▶ Requests:
[1] Can you repeat, word for word, the stretch of the ASIC passage from "Longo's referencing of" through "on an industry."?
[2] Will you reproduce the stretch of the records from the line containing "The width and height of the screenshot is (649, 570)." through the line containing "will (175, 216).", with no changes?

▶ Extracted text:
**********
Referencing ASIC's broad remit as a corporate and market regulator, Longo said ASIC "has a fundamental objective to encourage business and consumers to participate lawfully but confidently in the Australian economy."
"That's a key part of what we do," he continued. "We do that in all sorts of ways: in the way in which we regulate capital raising and the way in which we try to protect consumers so they can be aware of their rights and get proper access to financial advice. There's a whole range of things, as we know from our own lives, which contribute to financial wellbeing in a functioning economy.
"So that's part of our job; it's something that we take very seriously. Equally, and I say 'equally', because I don't think – and none of the commissioners think – that pursuing that fundamental objective should come at the expense of credible, targeted and proportionate law enforcement. That's our job too. We have to do both. We've been doing that for a long time, and we will continue to do that."
Longo's referencing of the "contribution to financial wellbeing" that advice represents echoes his previous comments on the topic, when he said he was "concerned" about the sector and would make it one of his priorities to "see what can be done to address the issue." And certainly, a version of ASIC that proactively engages with the advice sector to support its function in the community would be beneficial for an industry that's been on the ropes for some time.
However, as Mulino implied, that version of ASIC will also have to contend with the one whose partial purpose is to support the economic goals of the Government of the day. Perhaps there is no conflict here, as Longo suggests, but advisers would know well by now just how much of an impact the Government expediting its legislative agenda – and ASIC enforcing it – can have on an industry.
Will ASIC manage to strike a balance here? We'll see.
**********
▶ Extracted records:

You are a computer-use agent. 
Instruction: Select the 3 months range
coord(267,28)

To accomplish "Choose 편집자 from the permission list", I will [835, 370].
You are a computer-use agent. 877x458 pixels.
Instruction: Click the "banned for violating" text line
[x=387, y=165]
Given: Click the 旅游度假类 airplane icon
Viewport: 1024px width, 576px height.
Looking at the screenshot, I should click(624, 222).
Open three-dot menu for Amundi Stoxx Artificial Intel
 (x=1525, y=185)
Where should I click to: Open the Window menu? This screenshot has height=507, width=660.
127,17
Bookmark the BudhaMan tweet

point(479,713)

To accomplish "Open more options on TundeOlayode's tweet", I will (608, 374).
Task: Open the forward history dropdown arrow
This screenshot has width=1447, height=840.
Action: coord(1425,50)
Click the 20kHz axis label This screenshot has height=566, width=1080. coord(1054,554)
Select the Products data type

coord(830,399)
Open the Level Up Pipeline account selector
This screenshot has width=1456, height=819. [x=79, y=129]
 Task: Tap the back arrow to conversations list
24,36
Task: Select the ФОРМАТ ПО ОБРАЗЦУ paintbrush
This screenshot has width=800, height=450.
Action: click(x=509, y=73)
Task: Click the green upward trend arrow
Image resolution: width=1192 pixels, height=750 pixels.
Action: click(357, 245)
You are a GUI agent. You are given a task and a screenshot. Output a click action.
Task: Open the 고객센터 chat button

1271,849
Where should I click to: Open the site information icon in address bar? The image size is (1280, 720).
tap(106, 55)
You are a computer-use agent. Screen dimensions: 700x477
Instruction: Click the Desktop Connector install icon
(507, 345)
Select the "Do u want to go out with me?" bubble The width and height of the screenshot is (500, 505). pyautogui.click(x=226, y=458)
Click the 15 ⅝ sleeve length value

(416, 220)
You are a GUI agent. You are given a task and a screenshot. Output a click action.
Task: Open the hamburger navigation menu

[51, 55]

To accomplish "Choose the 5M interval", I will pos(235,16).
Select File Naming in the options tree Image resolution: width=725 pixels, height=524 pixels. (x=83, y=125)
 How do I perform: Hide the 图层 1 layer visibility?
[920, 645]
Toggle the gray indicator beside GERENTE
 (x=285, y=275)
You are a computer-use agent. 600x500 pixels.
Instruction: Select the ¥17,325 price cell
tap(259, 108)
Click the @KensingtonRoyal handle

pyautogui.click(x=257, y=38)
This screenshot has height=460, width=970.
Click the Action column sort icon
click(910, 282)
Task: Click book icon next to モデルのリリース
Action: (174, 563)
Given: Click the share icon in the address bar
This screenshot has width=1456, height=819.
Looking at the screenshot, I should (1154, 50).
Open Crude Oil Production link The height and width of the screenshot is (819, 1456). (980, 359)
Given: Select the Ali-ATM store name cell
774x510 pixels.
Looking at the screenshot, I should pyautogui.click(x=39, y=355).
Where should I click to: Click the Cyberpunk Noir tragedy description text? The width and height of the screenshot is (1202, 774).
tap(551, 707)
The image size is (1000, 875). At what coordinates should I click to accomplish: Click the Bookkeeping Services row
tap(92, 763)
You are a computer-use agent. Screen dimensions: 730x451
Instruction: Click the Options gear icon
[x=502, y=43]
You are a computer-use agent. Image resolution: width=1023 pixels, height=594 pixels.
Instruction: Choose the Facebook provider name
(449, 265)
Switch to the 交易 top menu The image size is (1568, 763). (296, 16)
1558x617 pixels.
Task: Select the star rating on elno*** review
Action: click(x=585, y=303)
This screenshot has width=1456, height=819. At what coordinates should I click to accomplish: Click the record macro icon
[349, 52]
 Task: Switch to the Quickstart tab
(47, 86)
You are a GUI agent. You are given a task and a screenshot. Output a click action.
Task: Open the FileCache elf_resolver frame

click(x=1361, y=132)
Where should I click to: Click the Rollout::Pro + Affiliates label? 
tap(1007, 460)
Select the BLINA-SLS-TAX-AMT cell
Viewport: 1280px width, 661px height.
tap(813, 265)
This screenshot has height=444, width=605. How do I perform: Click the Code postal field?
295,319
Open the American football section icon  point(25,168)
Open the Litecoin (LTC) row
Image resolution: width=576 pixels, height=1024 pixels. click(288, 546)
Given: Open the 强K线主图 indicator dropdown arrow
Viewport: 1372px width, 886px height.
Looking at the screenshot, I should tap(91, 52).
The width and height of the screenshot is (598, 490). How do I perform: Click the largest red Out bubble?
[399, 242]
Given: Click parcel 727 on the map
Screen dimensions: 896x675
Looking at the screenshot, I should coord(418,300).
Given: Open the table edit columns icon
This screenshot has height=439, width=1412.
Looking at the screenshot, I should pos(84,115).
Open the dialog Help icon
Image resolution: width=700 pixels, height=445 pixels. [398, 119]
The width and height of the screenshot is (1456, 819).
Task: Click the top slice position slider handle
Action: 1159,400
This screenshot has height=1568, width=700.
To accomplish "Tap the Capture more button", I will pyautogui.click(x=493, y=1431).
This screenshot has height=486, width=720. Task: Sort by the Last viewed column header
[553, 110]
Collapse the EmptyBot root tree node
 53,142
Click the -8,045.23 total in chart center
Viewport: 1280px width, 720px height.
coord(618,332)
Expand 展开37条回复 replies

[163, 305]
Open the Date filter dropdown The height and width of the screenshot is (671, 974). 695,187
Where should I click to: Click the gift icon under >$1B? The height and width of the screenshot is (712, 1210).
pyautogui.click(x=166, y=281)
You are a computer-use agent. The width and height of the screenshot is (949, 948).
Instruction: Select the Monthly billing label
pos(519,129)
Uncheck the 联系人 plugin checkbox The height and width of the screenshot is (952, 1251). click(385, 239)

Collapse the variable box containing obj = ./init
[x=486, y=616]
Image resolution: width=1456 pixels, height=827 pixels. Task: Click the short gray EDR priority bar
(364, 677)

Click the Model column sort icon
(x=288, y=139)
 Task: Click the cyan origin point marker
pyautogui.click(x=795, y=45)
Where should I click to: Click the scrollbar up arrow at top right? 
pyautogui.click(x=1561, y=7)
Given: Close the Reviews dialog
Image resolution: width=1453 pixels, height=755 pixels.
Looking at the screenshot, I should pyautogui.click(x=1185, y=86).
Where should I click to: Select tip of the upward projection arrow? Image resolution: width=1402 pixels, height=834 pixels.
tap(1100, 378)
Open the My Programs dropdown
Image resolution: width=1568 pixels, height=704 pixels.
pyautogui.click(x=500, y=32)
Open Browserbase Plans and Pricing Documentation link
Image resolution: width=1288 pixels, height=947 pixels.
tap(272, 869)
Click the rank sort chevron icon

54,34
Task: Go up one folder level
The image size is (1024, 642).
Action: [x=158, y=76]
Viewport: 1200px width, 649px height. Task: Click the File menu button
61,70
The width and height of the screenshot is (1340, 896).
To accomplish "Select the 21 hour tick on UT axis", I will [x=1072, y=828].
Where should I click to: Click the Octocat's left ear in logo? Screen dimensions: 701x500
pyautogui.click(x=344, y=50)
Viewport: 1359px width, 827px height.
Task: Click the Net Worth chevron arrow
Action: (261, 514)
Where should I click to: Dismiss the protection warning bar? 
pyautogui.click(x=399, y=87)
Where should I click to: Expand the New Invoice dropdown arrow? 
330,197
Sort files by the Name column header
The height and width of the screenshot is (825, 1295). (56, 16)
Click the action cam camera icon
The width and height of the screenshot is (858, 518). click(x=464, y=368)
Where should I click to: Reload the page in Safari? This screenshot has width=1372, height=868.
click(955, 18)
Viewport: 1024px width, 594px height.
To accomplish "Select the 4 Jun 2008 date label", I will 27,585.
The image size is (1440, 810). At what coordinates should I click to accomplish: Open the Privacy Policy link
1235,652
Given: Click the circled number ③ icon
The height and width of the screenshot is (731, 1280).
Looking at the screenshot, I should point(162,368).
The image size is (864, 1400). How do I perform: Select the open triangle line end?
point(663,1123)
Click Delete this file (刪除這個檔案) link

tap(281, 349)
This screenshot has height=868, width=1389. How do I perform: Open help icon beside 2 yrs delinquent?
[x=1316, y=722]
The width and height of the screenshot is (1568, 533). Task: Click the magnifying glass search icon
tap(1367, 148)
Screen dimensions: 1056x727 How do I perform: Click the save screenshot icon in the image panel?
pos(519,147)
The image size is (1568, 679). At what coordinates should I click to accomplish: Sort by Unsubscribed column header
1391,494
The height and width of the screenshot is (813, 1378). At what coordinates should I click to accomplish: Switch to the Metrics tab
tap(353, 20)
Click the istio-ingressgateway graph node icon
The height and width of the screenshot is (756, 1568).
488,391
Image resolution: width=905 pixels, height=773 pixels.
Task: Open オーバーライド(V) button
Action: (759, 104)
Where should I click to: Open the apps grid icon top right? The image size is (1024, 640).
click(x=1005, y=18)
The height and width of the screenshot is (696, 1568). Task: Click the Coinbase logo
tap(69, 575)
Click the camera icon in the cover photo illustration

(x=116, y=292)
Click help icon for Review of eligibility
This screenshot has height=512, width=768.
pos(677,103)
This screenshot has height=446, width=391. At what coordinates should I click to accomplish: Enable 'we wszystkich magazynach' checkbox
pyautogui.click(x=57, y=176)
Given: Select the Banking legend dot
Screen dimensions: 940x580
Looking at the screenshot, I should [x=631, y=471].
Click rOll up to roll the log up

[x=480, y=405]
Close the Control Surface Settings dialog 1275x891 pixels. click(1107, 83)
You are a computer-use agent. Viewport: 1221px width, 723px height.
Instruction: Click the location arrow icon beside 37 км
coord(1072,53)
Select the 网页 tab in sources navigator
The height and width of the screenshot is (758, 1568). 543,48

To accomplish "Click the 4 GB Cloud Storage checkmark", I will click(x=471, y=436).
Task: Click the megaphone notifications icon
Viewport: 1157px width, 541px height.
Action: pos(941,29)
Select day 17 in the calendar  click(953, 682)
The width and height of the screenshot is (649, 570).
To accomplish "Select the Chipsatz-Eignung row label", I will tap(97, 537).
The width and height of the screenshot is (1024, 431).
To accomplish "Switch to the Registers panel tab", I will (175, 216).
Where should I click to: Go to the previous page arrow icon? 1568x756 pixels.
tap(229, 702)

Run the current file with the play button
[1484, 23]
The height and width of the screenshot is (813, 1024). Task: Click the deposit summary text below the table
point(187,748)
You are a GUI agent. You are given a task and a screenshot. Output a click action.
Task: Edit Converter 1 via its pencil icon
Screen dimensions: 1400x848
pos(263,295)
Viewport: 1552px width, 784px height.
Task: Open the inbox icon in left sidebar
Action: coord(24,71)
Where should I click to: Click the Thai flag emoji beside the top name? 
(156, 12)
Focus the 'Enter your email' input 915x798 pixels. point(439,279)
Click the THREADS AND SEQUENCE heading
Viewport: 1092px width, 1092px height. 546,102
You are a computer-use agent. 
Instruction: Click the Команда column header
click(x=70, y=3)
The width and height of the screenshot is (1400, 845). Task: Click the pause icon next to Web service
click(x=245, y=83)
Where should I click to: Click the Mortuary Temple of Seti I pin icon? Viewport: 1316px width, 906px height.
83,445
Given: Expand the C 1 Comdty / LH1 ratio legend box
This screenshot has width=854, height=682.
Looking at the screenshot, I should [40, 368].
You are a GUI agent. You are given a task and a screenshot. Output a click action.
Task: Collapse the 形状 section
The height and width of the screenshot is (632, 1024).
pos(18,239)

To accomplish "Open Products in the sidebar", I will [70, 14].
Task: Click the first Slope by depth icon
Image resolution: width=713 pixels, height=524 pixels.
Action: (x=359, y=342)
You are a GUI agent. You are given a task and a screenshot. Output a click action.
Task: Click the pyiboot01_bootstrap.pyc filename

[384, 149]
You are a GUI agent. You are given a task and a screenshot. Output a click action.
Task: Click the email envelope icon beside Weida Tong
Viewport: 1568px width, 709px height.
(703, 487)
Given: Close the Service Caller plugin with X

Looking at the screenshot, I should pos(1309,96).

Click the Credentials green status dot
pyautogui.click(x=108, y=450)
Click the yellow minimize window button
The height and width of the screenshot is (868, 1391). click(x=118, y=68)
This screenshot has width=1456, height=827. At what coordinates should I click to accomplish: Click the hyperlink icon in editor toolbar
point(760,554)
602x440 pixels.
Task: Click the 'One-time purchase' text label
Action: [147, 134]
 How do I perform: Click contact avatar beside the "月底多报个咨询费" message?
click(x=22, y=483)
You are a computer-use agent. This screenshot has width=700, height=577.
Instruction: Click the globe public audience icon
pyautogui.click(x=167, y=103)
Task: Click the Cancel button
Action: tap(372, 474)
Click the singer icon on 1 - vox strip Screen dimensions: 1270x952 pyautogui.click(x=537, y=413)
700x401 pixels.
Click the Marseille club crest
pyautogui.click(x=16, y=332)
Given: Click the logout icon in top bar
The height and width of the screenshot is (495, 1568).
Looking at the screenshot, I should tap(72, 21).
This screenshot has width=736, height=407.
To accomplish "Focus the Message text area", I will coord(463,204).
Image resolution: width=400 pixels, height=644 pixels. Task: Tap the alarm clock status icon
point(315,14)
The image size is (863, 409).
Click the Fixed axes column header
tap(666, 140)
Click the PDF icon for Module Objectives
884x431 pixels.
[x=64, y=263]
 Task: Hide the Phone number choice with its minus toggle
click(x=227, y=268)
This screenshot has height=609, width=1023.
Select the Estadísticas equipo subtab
**********
▶ Task-by-task outputs:
[1]
Longo's referencing of the "contribution to financial wellbeing" that advice represents echoes his previous comments on the topic, when he said he was "concerned" about the sector and would make it one of his priorities to "see what can be done to address the issue." And certainly, a version of ASIC that proactively engages with the advice sector to support its function in the community would be beneficial for an industry that's been on the ropes for some time.
However, as Mulino implied, that version of ASIC will also have to contend with the one whose partial purpose is to support the economic goals of the Government of the day. Perhaps there is no conflict here, as Longo suggests, but advisers would know well by now just how much of an impact the Government expediting its legislative agenda – and ASIC enforcing it – can have on an industry.

[2]
The width and height of the screenshot is (649, 570).
To accomplish "Select the Chipsatz-Eignung row label", I will tap(97, 537).
The width and height of the screenshot is (1024, 431).
To accomplish "Switch to the Registers panel tab", I will (175, 216).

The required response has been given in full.